— start Extracted data —
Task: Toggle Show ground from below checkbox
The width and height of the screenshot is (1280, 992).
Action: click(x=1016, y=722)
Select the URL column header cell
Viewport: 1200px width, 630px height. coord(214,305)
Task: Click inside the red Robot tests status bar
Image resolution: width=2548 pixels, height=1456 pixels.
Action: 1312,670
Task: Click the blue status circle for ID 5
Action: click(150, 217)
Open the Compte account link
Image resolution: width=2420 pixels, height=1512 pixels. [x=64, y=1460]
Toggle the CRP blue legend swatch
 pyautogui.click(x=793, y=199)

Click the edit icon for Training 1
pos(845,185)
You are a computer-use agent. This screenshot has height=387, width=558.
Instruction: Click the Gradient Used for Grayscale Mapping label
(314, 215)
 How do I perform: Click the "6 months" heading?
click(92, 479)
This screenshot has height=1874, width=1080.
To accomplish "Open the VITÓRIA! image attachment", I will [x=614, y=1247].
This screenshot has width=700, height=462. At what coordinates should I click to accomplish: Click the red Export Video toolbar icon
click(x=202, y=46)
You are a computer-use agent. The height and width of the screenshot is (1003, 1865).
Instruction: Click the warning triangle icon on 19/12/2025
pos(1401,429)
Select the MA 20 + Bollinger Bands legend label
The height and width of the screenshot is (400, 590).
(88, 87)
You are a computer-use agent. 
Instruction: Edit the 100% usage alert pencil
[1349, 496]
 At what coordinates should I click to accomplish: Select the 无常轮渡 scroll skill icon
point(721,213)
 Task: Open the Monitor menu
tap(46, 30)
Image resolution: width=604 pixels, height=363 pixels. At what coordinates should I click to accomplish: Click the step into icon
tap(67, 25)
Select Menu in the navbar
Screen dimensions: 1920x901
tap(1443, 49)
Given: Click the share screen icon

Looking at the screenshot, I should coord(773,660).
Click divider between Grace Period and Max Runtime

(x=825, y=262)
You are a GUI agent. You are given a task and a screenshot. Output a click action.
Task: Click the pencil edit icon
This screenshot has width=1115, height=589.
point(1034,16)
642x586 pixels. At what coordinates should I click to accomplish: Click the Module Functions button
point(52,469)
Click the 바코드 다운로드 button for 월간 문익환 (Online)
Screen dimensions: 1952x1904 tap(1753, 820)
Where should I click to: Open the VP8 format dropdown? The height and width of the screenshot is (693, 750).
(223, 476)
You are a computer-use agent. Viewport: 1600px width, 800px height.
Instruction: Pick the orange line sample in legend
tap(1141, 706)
— end Extracted data —
Exercise task: Please reproduce all of the material above line for line, keeping every character unchanged.

Exercise response:
Task: Toggle Show ground from below checkbox
The width and height of the screenshot is (1280, 992).
Action: click(x=1016, y=722)
Select the URL column header cell
Viewport: 1200px width, 630px height. coord(214,305)
Task: Click inside the red Robot tests status bar
Image resolution: width=2548 pixels, height=1456 pixels.
Action: 1312,670
Task: Click the blue status circle for ID 5
Action: click(150, 217)
Open the Compte account link
Image resolution: width=2420 pixels, height=1512 pixels. [x=64, y=1460]
Toggle the CRP blue legend swatch
 pyautogui.click(x=793, y=199)

Click the edit icon for Training 1
pos(845,185)
You are a computer-use agent. This screenshot has height=387, width=558.
Instruction: Click the Gradient Used for Grayscale Mapping label
(314, 215)
 How do I perform: Click the "6 months" heading?
click(92, 479)
This screenshot has height=1874, width=1080.
To accomplish "Open the VITÓRIA! image attachment", I will [x=614, y=1247].
This screenshot has width=700, height=462. At what coordinates should I click to accomplish: Click the red Export Video toolbar icon
click(x=202, y=46)
You are a computer-use agent. The height and width of the screenshot is (1003, 1865).
Instruction: Click the warning triangle icon on 19/12/2025
pos(1401,429)
Select the MA 20 + Bollinger Bands legend label
The height and width of the screenshot is (400, 590).
(88, 87)
You are a computer-use agent. 
Instruction: Edit the 100% usage alert pencil
[1349, 496]
 At what coordinates should I click to accomplish: Select the 无常轮渡 scroll skill icon
point(721,213)
 Task: Open the Monitor menu
tap(46, 30)
Image resolution: width=604 pixels, height=363 pixels. At what coordinates should I click to accomplish: Click the step into icon
tap(67, 25)
Select Menu in the navbar
Screen dimensions: 1920x901
tap(1443, 49)
Given: Click the share screen icon

Looking at the screenshot, I should coord(773,660).
Click divider between Grace Period and Max Runtime

(x=825, y=262)
You are a GUI agent. You are given a task and a screenshot. Output a click action.
Task: Click the pencil edit icon
This screenshot has width=1115, height=589.
point(1034,16)
642x586 pixels. At what coordinates should I click to accomplish: Click the Module Functions button
point(52,469)
Click the 바코드 다운로드 button for 월간 문익환 (Online)
Screen dimensions: 1952x1904 tap(1753, 820)
Where should I click to: Open the VP8 format dropdown? The height and width of the screenshot is (693, 750).
(223, 476)
You are a computer-use agent. Viewport: 1600px width, 800px height.
Instruction: Pick the orange line sample in legend
tap(1141, 706)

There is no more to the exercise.